Dzięki pracy nad projektem myśliwca gospodarka Wielkiej Brytanii zyska 25 mld funtów w ciągu 30 lat – ocenia PriceWaterhouseCoopers.

Z obecnych planów wynika, że myśliwiec Tempest dołączy do brytyjskich sił powietrznych RAF w 2035 roku.

Firma MBDA, która jest członkiem programu Tempest i jednocześnie największym europejskim producentem rakiet ocenia, że to bardzo szybkie tempo prac, gdyż zazwyczaj rozwijanie tego rodzaju projektów trwa dwa razy dłużej. Firma ocenia, że szybsze tempo jest możliwe dzięki zastosowaniu takich technologii, jak druk 3D i testowanie cyfrowe.

Reklama

Oprócz BAE nad projektem nowego myśliwca pracują m.in. włoska firma Leonardo SpA oraz producent silników Rolls-Royce Holdings.

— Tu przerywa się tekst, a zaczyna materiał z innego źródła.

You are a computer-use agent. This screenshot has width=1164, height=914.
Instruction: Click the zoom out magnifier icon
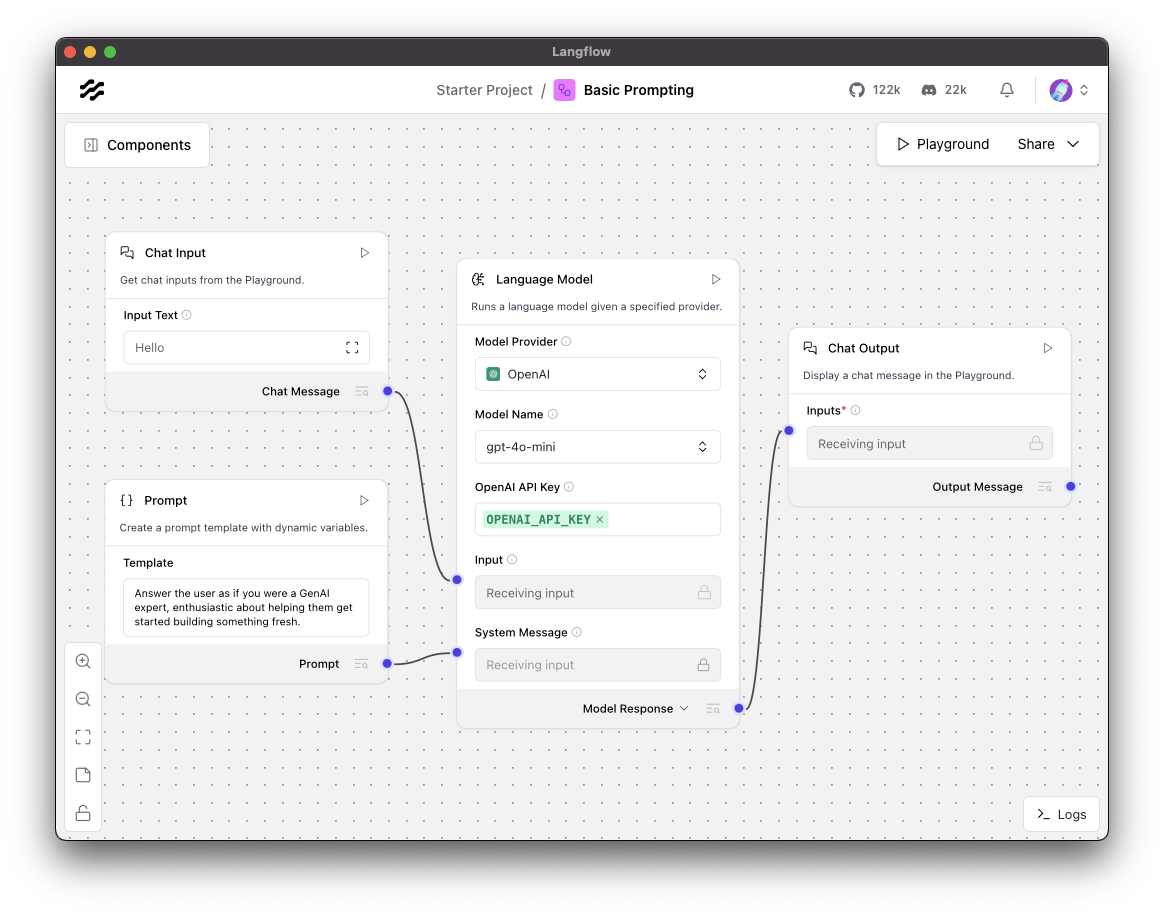(83, 699)
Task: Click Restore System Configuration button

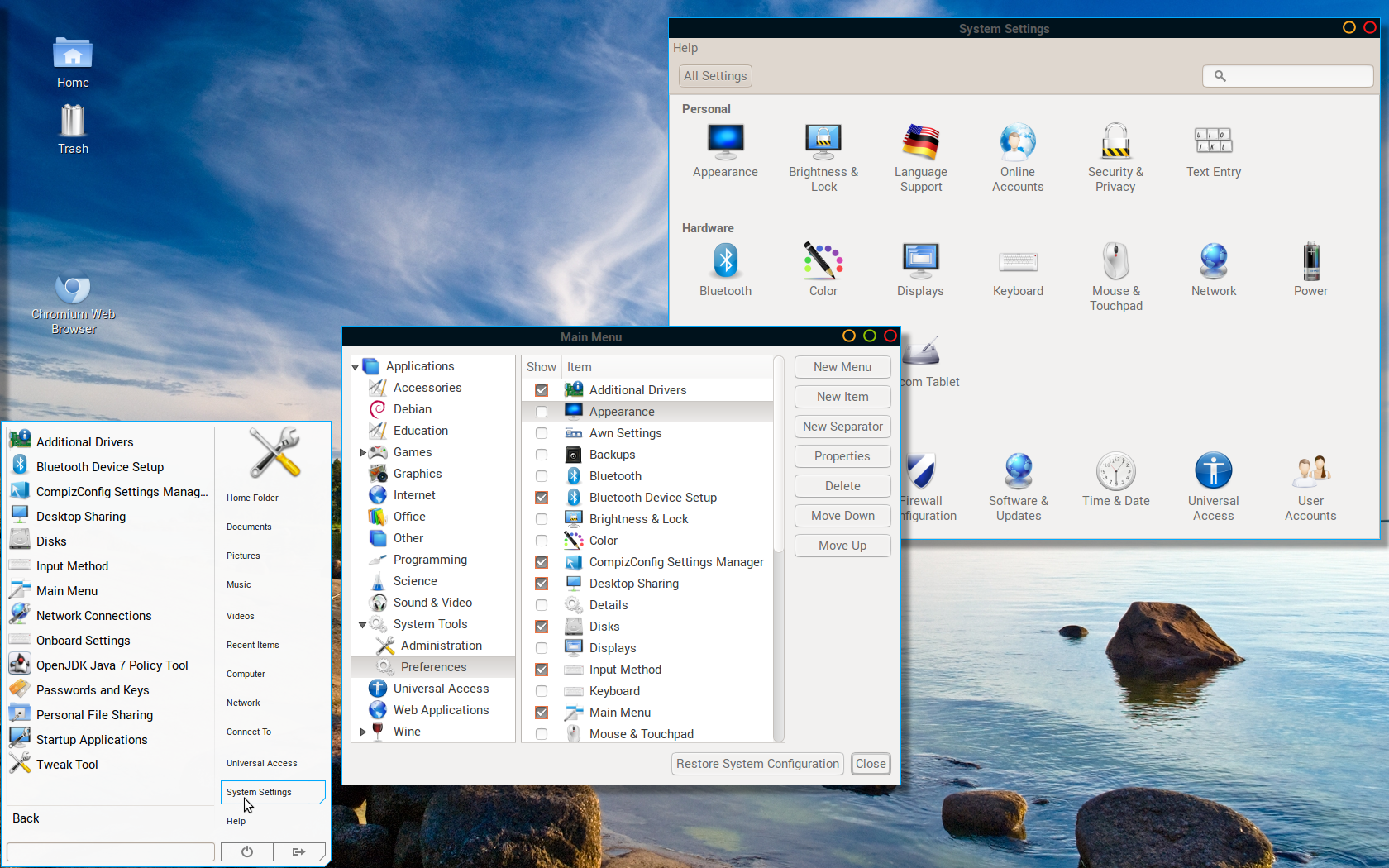Action: [x=757, y=764]
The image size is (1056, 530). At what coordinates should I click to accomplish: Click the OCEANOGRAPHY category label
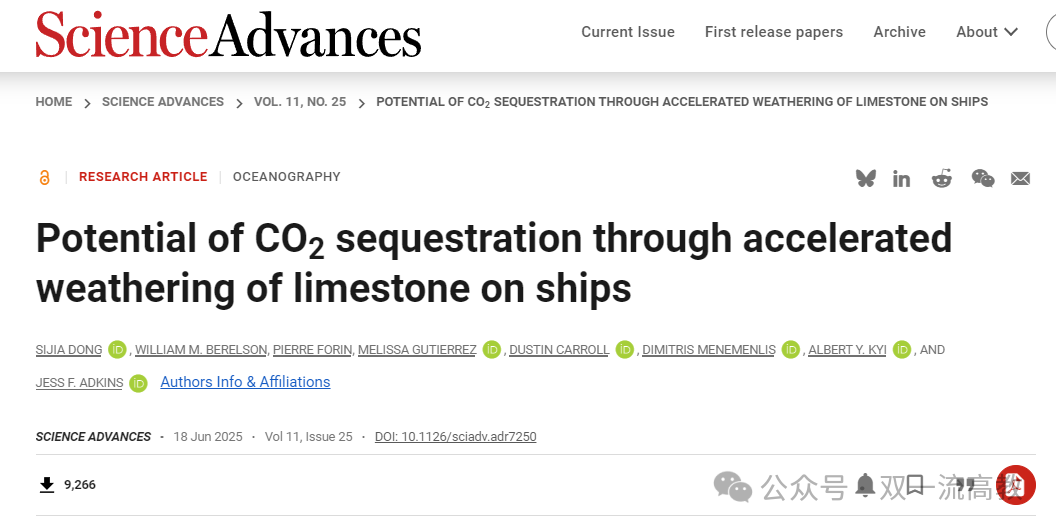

Myśliwiec Tempest ma posiadać alternatywny napęd hybrydowy lub elektryczny. Pojazd w założeniu będzie związany z wykorzystaniem tzw. kokpitu nadającego się do noszenia (wearable cockpit), będącego rozwinięciem istniejących już systemów wyświetlania informacji wewnątrz hełmu pilota. Myśliwce mają także być wyposażone w wirtualnego drugiego pilota, który mógłby przejąć pewne obowiązki pierwszego pilota.